On Friday night, as the light waned and the sky turned the color of mildewed pumpkins, that familiar holy chant began resounding up and down the streets: “Trick or Treat!”
Wee supplicants bedecked in strange garb began their door-to-door pilgrimages to receive the benediction of sugared confections by the handfuls.
Hallowe’en partly descends from All Hallows’ Eve (on its good Catholic mother side — the one who married some pagan dude and their offspring got really weird and started bobbing for apples and wearing William Shatner masks). All Hallows’ Eve was once a prologue to All Saints’ Day. Not many recall that that one nowadays. By dint of Hallowe’en falling on Friday this year, many bars, restaurants, and homes expanded their Hallowe’en celebrations to encompass Saturday, creating the irony of All Hallows’ Eve not only overshadowing, but completely usurping the day of the saints.
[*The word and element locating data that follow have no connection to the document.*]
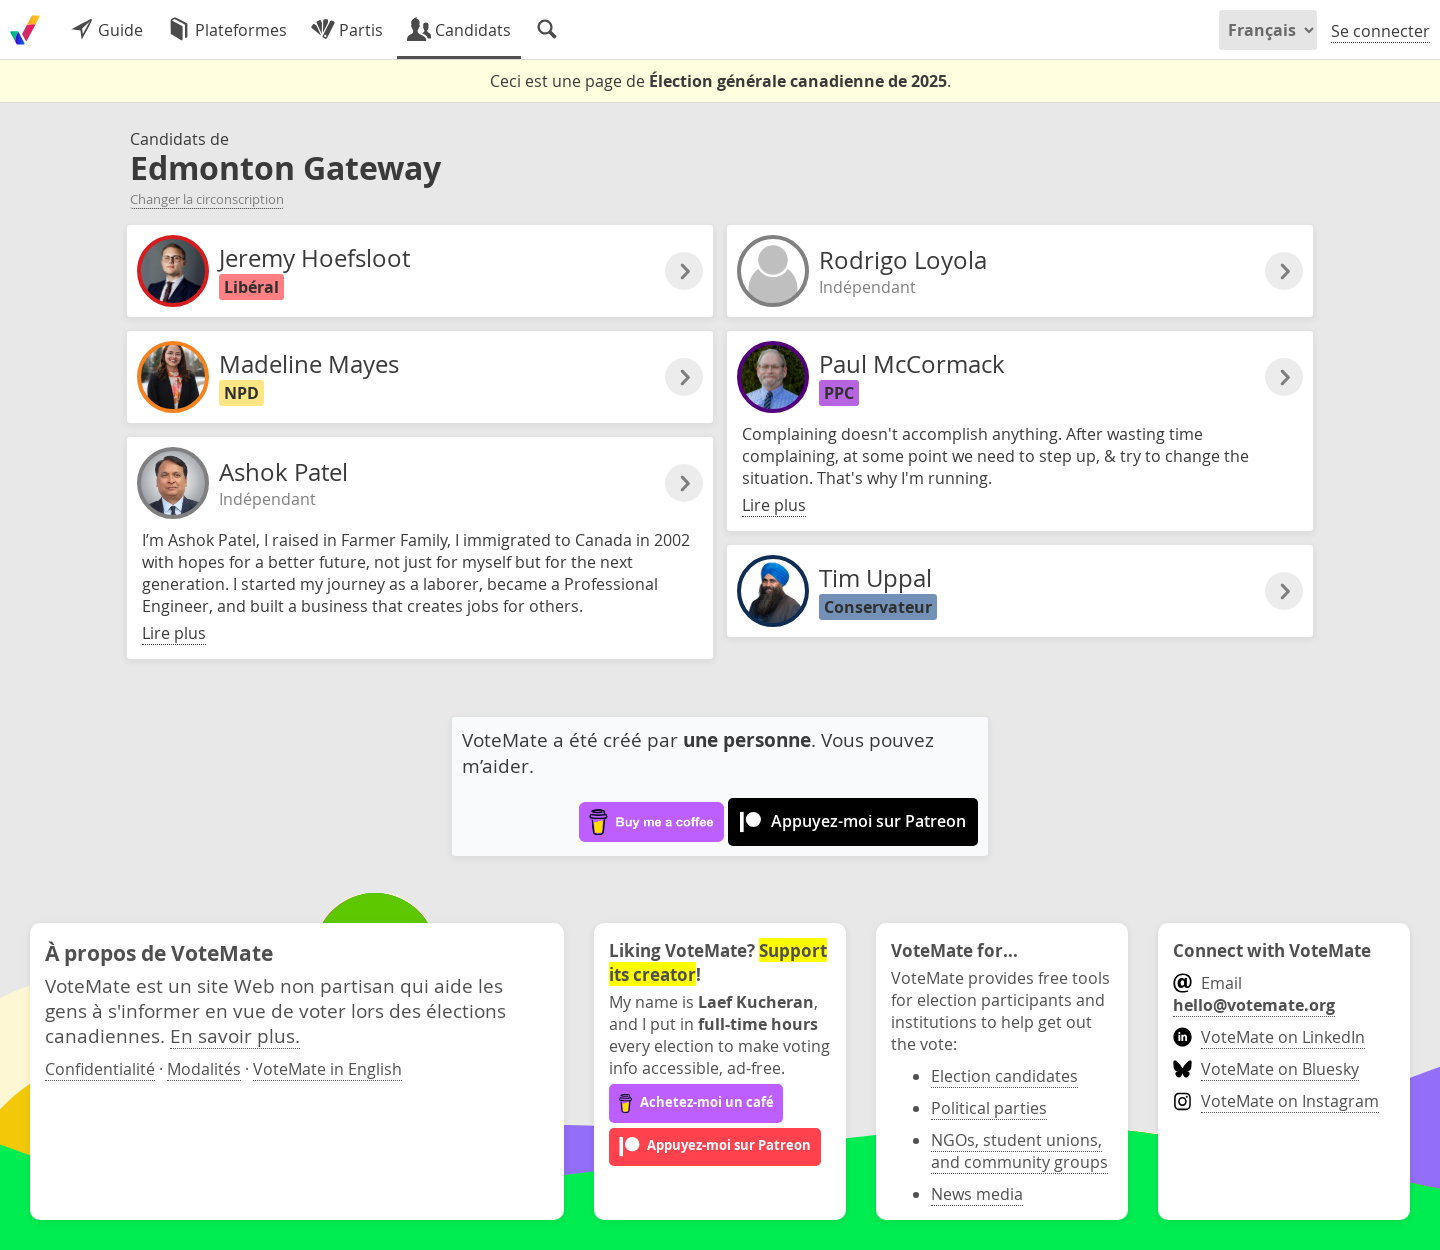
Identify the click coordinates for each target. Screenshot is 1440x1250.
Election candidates (1004, 1076)
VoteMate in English (327, 1069)
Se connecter (1380, 31)
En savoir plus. (235, 1035)
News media (977, 1194)
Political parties (989, 1108)
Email (1254, 994)
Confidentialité (100, 1069)
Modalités (204, 1069)
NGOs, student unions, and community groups (1019, 1151)
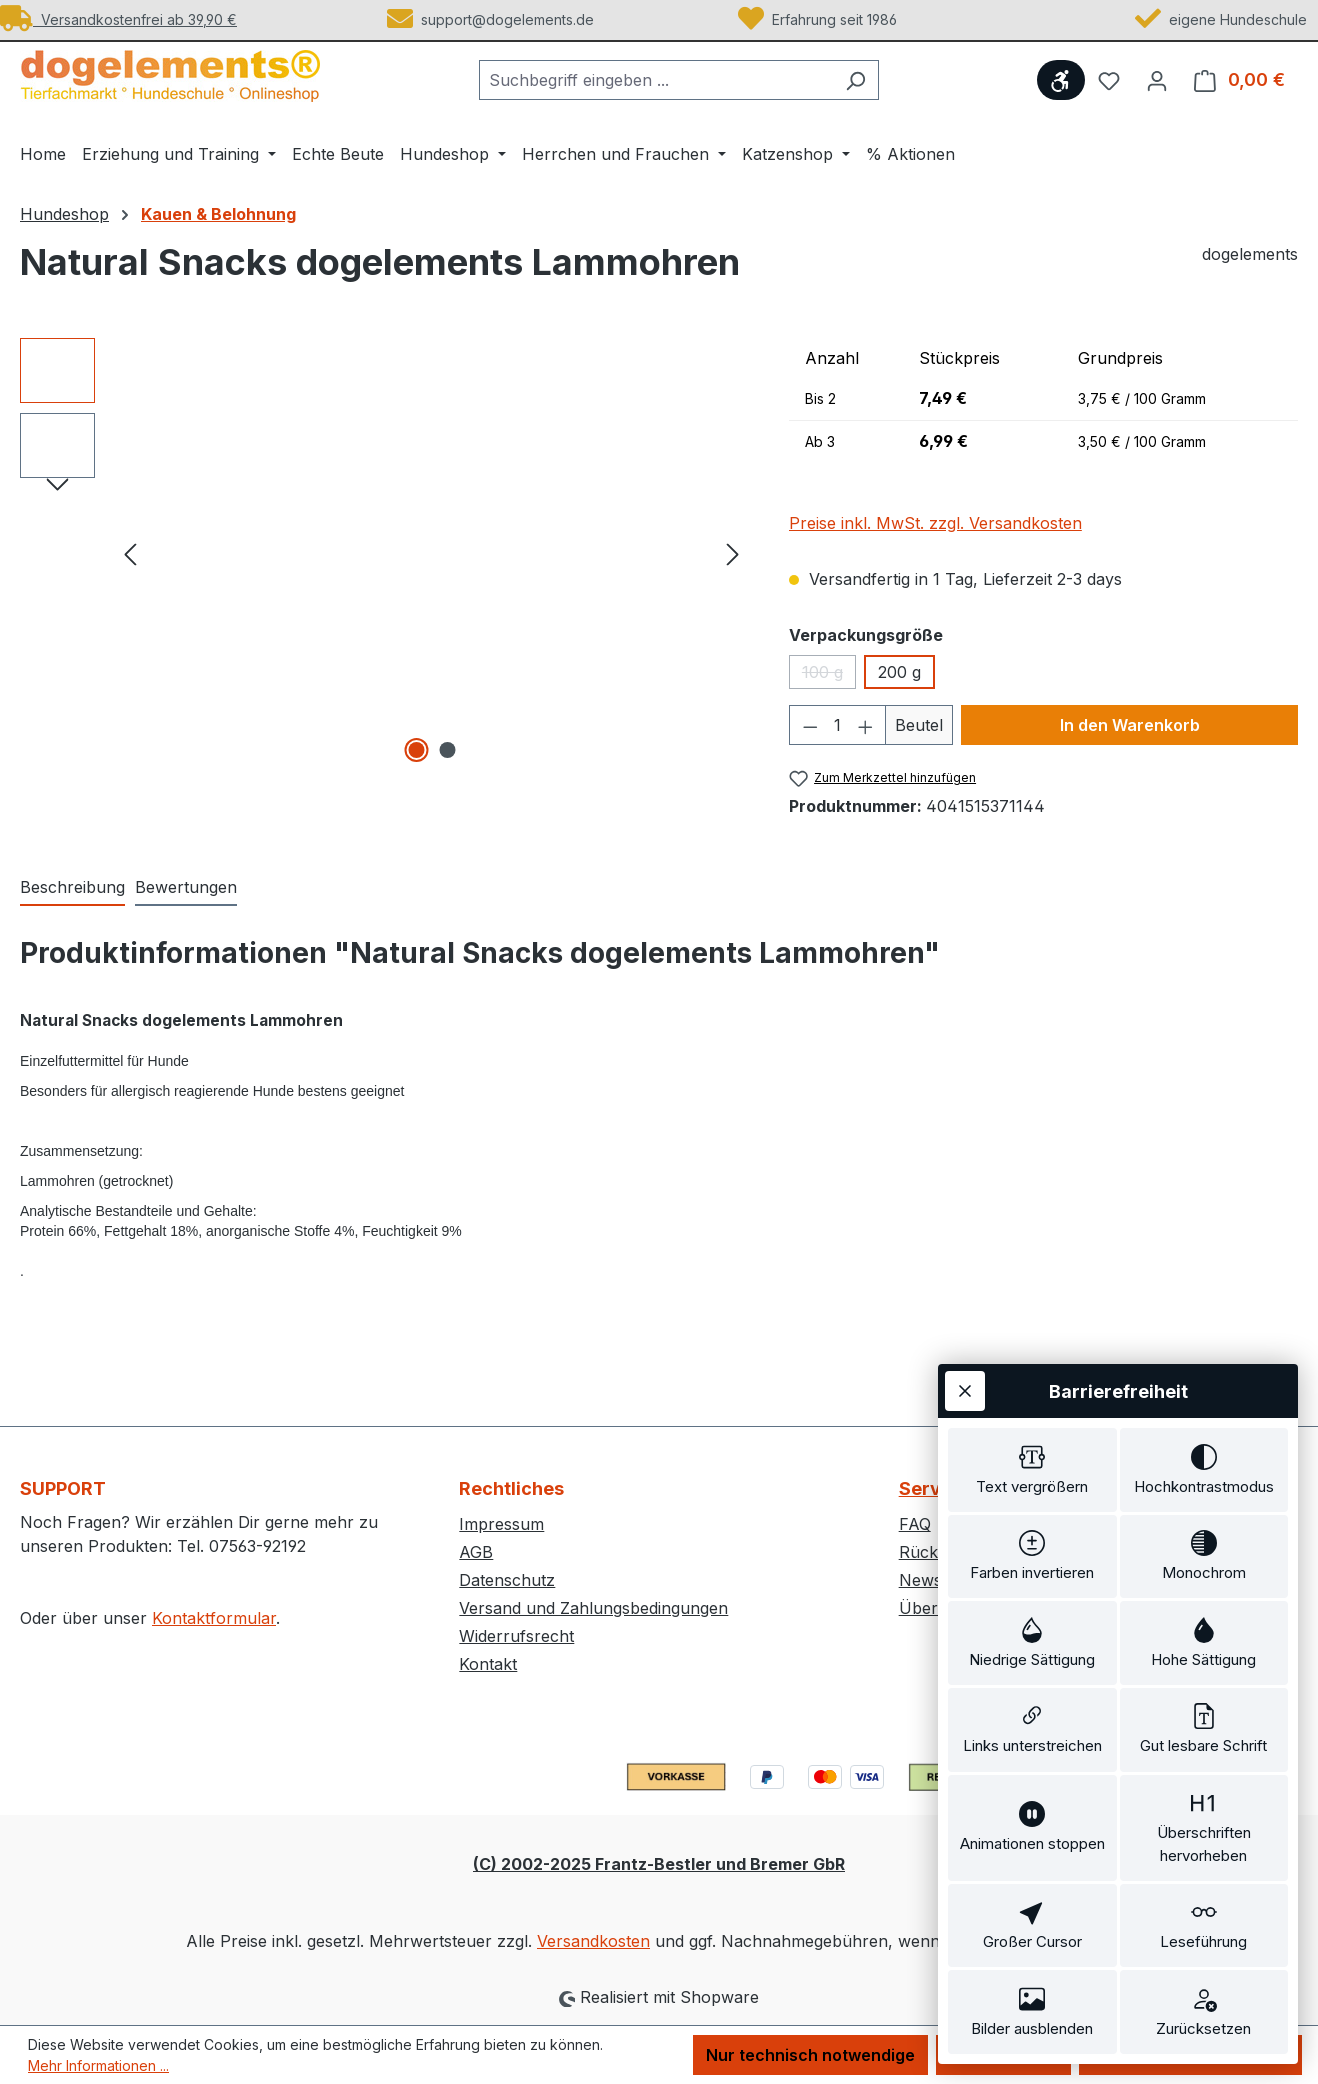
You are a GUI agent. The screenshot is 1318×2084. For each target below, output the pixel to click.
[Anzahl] (837, 725)
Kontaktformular (214, 1618)
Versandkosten (593, 1941)
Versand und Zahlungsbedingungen (593, 1608)
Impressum (501, 1524)
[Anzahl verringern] (810, 725)
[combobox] (656, 80)
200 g (899, 672)
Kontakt (488, 1664)
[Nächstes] (733, 553)
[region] (384, 553)
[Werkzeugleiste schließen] (965, 1391)
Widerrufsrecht (516, 1636)
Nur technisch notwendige (810, 2055)
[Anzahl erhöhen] (866, 725)
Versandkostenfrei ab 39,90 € (118, 19)
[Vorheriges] (130, 553)
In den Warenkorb (1130, 725)
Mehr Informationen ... (98, 2065)
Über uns (935, 1608)
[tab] (72, 888)
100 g (829, 675)
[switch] (1032, 1470)
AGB (476, 1552)
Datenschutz (507, 1580)
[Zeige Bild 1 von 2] (416, 750)
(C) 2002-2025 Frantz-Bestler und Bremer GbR (659, 1864)
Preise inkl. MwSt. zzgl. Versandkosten (935, 523)
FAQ (915, 1524)
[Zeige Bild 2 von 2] (447, 750)
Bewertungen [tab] (186, 887)
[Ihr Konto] (1157, 80)
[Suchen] (855, 80)
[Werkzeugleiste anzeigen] (1061, 80)
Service (933, 1488)
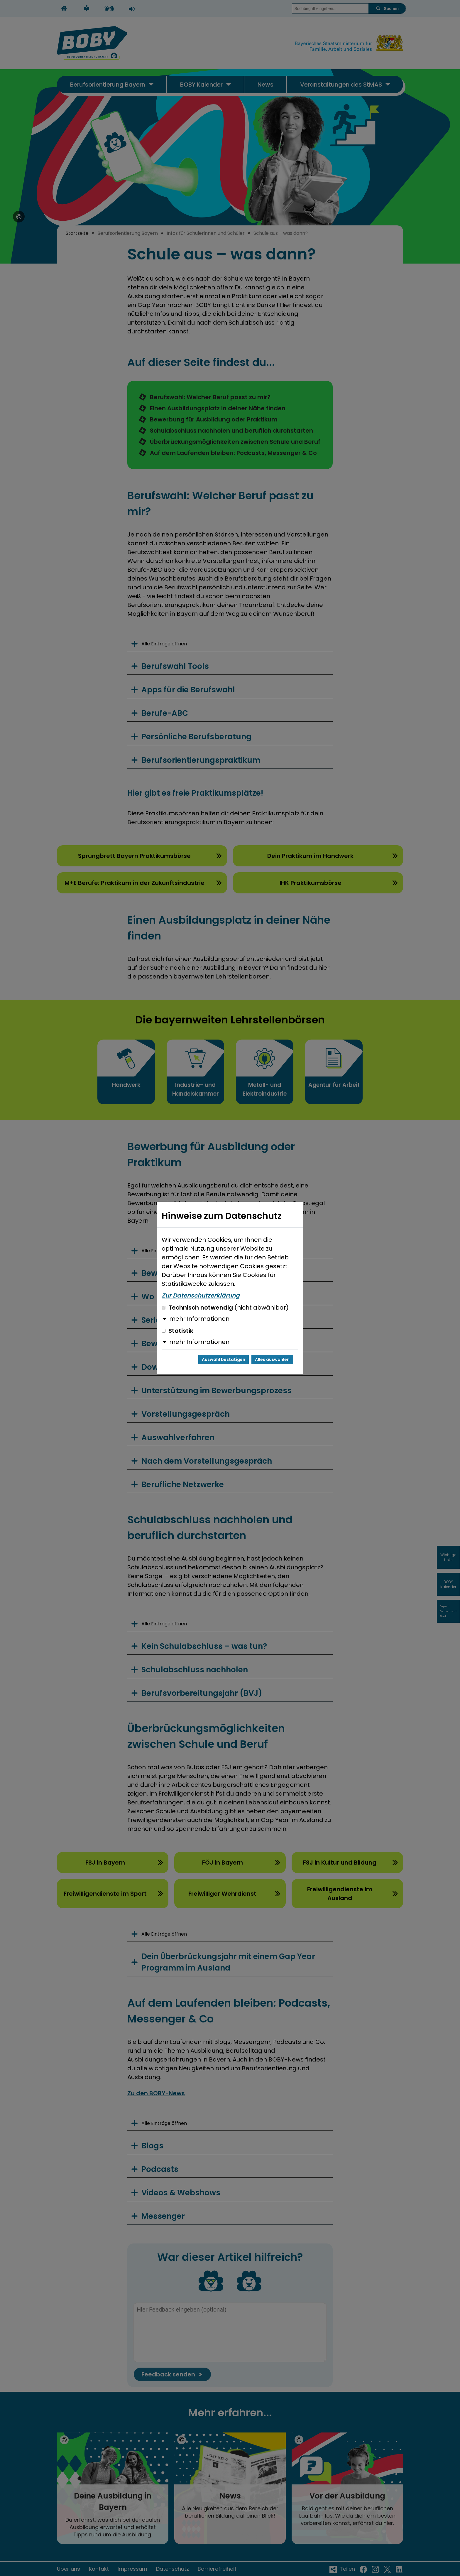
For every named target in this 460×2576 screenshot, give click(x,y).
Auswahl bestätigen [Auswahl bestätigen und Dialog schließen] (223, 1359)
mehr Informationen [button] (199, 1319)
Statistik (177, 1331)
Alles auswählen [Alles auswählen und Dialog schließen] (272, 1359)
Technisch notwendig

The time of feasts and holy days is nigh upon us. Now our most cherished holidays both secular and religious come in quick succession: after Hallowe’en, Thanksgiving and Christmas before the lull of the long, gray winter.
After a couple dull months, a certain bow-wielding matchmaker sneaks in to liven things up a little. He is soon followed by those green-bedecked, Guinness-swigging leprechauns who are ambassadors of a saint who drove snakes out of a place that never had any snakes.
Valentine and Patrick won’t miss losing All Saints’ Day since they each have their own, but they — one a third-century Roman martyr and the other a fifth-century Romano-British missionary — might well wonder how they became the de facto saints of heart-shaped candy and risqué greeting cards on the one hand and green beer on the other. Along with a certain fourth-century Greek bishop named Nikolaos, they could form a support group for saints whose legends bear little resemblance to their actual lives, while also making their names among the most well-known on the planet.
Not that it matters to most of us. The holy days and the names attached to them were always more-or-less excuses to do what humans have been doing (or wanting to do and feeling really guilty about it) throughout history: looking for reasons to get together and celebrate and dress in silly clothes. If there is a benevolent God, that Prime Mover may well wonder why we feel such a strong need to have an excuse.
BEST HALLOWE’EN LAWN EFFECT: BLUE WORLD
Some people get creative for the holidays, Hallowe’en being no exception. My wife and I are in that “some people” category, and we definitely had the best-bedecked haunted house in our town this time around — just note that we had about 40 trick-or-treaters, while our neighbors directly across the street only got three. Trick-or-treating did seem to be down — while I trotted along behind my kids through the neighborhood, I spied very few doing likewise. Some people were driving the kids around in minivans, possibly because it was below freezing.
But a lot of families just seemed to have caved and gone to one of these Hallowe’en parties put on by local churches and community organizations. Despite all that, a lot of kids apparently noted that our house was a “must visit” — although some of them could not bring themselves to venture all the way to the door, and we had to oblige the tykes by bringing the candy cauldron down to where they stood quivering in their Ninja Turtle and Princess Sofia costumes. This year, we added a real coffin to our garage display (see pic at left).
I have to give special props to the cleverest build-up I witnessed this year. There is a house that I pass frequently on my way to work in the nearby city. Each year, they go all out for Hallowe’en, planting signs along their walk that say “BEWARE” and “THE END IS NEAR” and “TURN BACK NOW!” They put up great props, but this year they took it to a new level. They had about half-a-dozen of these full-sized children mannequins that were a weird mottled blue color (whether store-bought or ones they made themselves I don’t know, but I’ve never seen them). They’re somewhat creepy looking, their arms reaching out to take you in a cold embrace and pull you into their blue world…
But in the weeks leading up to Hallowe’en, I began to notice that they were in different places. Then they began turning up in neighbors’ yards. A couple days prior to Hallowe’en, a few of them had migrated to a lawn all the way down the block.
Obviously, the people had made arrangements with their neighbors to make it appear like these things were actually wandering up and down the street at night, perhaps getting frozen in place with the first rays of dawn, only to start sneaking around again when the cold stars came out. To them, I give my thanks for that special anticipation I had for a couple weeks of October, driving to work wondering where the blue children had wandered off to now.
After a couple commenters on last week’s post recommended the movie Sinister (2012), my wife and I decided to make that our Hallowe’en viewing after our little vampire girl and even littler cop zombie were both tucked in their beds sleeping off the sugar daze. My wife fell asleep about twenty minutes in, but that was less a comment on the film than on the day that preceded it. I also met a milestone this past weekend by finishing William Hope Hodgson’s challenging masterpiece The Night Land (well, okay, I read the modernized version by James Stoddard). You can expect reviews of both right here in the coming weeks.